United States District Court, W.D. Pennsylvania

June 30, 2017



          SUSAN PARADISE BAXTER United States Magistrate Judge

         I. Background and Relevant Procedural History

         Walter V. Harris (“Plaintiff”) initiated this pro se action on February 29, 2016, by submitting for filing a Motion for Leave to Proceed In Forma Pauperis (“IFP”), accompanied by a Complaint filed pursuant to the Federal Tort Claims Act (“FTCA”), 28 U.S.C. §§ 1364(b), 2671 et seq., against Defendant, the Federal Bureau of Prisons (“BOP”). At all times relevant to this action, Plaintiff was a federal prisoner incarcerated at Federal Correctional Facility McKean (FCI - McKean”), where he alleges he fell on ice and snow on the morning of December 12, 2013, while walking from his cell block to the dining hall.
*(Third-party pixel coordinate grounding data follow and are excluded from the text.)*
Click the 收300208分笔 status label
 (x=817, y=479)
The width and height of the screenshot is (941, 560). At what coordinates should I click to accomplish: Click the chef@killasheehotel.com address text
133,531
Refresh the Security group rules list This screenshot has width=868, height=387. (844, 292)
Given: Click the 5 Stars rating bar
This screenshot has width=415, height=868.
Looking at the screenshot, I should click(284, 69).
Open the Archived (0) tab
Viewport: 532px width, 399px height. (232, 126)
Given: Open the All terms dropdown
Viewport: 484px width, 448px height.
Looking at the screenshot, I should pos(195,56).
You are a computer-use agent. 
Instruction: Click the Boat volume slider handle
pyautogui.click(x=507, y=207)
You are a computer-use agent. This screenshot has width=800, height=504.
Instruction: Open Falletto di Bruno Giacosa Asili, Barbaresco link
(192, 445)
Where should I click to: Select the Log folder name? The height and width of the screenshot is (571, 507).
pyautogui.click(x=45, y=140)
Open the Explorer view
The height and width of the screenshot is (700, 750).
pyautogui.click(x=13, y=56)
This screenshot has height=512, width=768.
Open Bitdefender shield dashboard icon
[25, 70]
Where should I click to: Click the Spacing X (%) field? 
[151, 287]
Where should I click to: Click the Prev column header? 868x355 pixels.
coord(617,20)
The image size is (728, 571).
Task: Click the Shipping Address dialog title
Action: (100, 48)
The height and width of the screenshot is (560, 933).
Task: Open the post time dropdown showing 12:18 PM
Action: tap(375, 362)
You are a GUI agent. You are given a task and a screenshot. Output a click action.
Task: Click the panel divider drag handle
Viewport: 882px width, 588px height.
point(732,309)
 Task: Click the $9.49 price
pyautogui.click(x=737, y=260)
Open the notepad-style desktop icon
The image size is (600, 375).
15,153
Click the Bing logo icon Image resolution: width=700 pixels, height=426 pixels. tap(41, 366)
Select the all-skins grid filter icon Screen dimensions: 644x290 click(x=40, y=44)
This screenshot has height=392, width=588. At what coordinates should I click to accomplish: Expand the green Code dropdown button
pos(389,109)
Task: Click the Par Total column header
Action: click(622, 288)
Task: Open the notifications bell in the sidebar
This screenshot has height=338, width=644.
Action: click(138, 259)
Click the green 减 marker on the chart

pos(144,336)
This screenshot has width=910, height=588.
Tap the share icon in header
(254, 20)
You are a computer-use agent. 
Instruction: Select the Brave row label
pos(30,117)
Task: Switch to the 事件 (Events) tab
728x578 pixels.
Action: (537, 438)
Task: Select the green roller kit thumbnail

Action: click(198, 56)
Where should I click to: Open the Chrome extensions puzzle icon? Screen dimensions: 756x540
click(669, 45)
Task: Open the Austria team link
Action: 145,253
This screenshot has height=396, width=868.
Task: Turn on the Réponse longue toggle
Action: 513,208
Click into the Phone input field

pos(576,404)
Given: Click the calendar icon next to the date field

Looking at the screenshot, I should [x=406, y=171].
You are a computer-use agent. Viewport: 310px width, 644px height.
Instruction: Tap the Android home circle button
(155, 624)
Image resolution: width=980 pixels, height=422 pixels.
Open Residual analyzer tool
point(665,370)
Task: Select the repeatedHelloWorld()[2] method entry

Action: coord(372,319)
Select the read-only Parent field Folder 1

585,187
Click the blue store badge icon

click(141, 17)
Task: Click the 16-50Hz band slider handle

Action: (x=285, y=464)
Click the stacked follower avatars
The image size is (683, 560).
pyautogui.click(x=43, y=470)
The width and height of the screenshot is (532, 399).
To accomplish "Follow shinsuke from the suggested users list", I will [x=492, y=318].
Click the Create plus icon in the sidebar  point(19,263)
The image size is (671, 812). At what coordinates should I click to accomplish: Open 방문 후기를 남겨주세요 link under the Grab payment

         Plaintiff attributes his fall to Defendant's alleged negligence in failing to properly and completely clear snow and ice from the walkway that morning. Plaintiff states that it had snowed the evening before, and that a prison snow crew assembled at 5:00 AM to clear the walkways between buildings. According to Plaintiff, the work was not properly supervised or completed, and a half-inch layer of compacted snow and ice remained on the sidewalk, creating a dangerous condition. Plaintiff alleges that Defendant had notice of the dangerous condition, which was visible to guards walking along the sidewalk or watching via video, and yet failed to clear the sidewalk to make it safe for passage. As a result, Plaintiff alleges he sustained a fracture to his ankle and required surgery for the insertion of a plate and screws.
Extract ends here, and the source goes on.